Versatile synthesis of end-reactive polyrotaxanes applicable to fabrication of supramolecular biomaterials

Abstract

Cyclodextrin (CD)-threaded polyrotaxanes (PRXs) with reactive functional groups at the terminals of the axle polymers are attractive candidates for the design of supramolecular materials. Herein, we describe a novel and simple synthetic method for end-reactive PRXs using bis(2-amino-3-phenylpropyl) poly(ethylene glycol) (PEG-Ph-NH₂) as an axle polymer and commercially available 4-substituted benzoic acids as capping reagents. The terminal 2-amino-3-phenylpropyl groups of PEG-Ph-NH₂ block the dethreading of the α-CDs after capping with 4-substituted benzoic acids. By this method, two series of azide group-terminated polyrotaxanes (benzylazide: PRX-Bn-N_3, phenylazide: PRX-Ph-N_3,) were synthesized for functionalization via click reactions. The PRX-Bn-N₃ and PRX-Ph-N₃ reacted quickly and efficiently with p-(tert-butyl)phenylacetylene via copper-catalyzed click reactions. Additionally, the terminal azide groups of the PRX-Bn-N₃ could be modified with dibenzylcyclooctyne (DBCO)-conjugated fluorescent molecules via a copper-free click reaction; this fluorescently labeled PRX was utilized for intracellular fluorescence imaging. The method of synthesizing end-reactive PRXs described herein is simple and versatile for the design of diverse functional PRXs and can be applied to the fabrication of PRX-based supramolecular biomaterials.

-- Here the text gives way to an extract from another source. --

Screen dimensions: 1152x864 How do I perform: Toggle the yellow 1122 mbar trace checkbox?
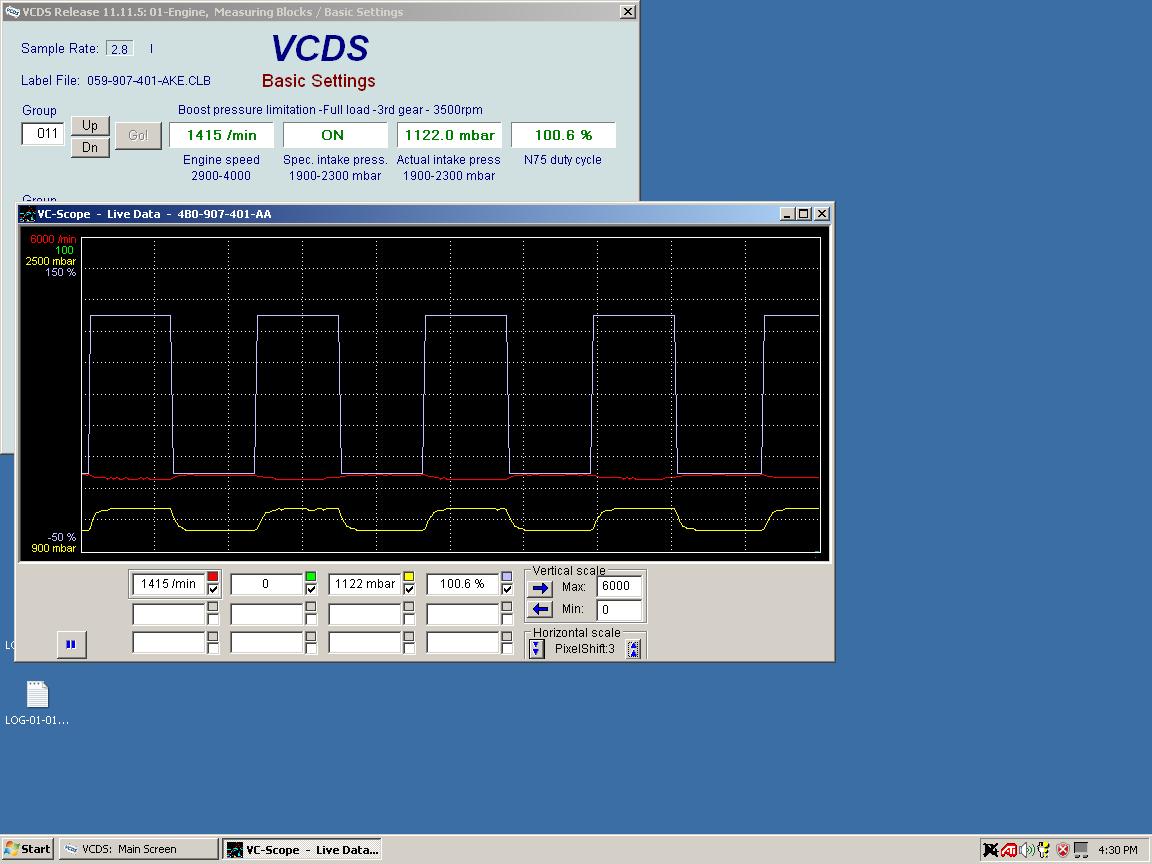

Keywords: azide group; biomaterials; click chemistry; cyclodextrin; polyrotaxane.

Scheme 1

Scheme for the end-capping of the PEG-NH₂ (1)/α-CD pseudopolyrotaxane with 4-(azidomethyl)benzoic acid (2a) (Reaction 1). Synthesis of end-reactive PRXs (4a–c) by the end-capping of the PEG-Ph-NH₂ (3)/α-CD pseudopolyrotaxane with 2a–c (Reaction 2).

Figure 1

SEC charts for crude products of reaction 1 (upper chart) and 2 (lower chart).

Figure 2

(A) SEC charts of α-CD, PEG-Ph-NH₂ (3), PRX-Bn-N₃ (4a), PRX-Ph-N₃ (4b), and PRX-Ph-Me (4c). (B) FTIR transmission spectra of α-CD, PEG-Ph-NH₂ (3), PRX-Bn-N₃ (4a), PRX-Ph-N₃ (4b), and PRX-Ph-Me (4c).

Scheme 2

End-group modification of 4a-c with model alkyne via copper-catalyzed click reaction.

Figure 3

(A) ¹H NMR spectra of the PRXs before (4a, 4b, 4c) and after copper-catalyzed click reactions with p-(tert-butyl)phenylacetylene for 60 min (5a, 5b, 5c). Spectra were recorded in DMSO-d₆. (B) Time-course of click reaction between the azide-terminated PRXs (4a: open circles, 4b: closed squares) and p-(tert-butyl)phenylacetylene.

Scheme 3

Scheme of the synthesis of water-soluble PRX (6) and the following end group modification with copper-free click reaction (7).

Figure 4

SEC charts of the HEE-PRX-Bn-N₃ (6) (A, B) and the HEE-PRX-DF488 (7) (C, D) monitored with fluorescence detector (excitation wavelength: 488 nm, emission wavelength: 515 nm) (A, C) and refractive index (RI) detector (B, D).

Figure 5

CLSM images of HeLa cells treated with HEE-PRX-DF488 (7) (500 μg/mL) for 26 h (scale bars: 20 μm). The acidic endosomes/lysosomes and nuclei are stained with LysoTracker Red DND-99 and Hoechst 33342, respectively.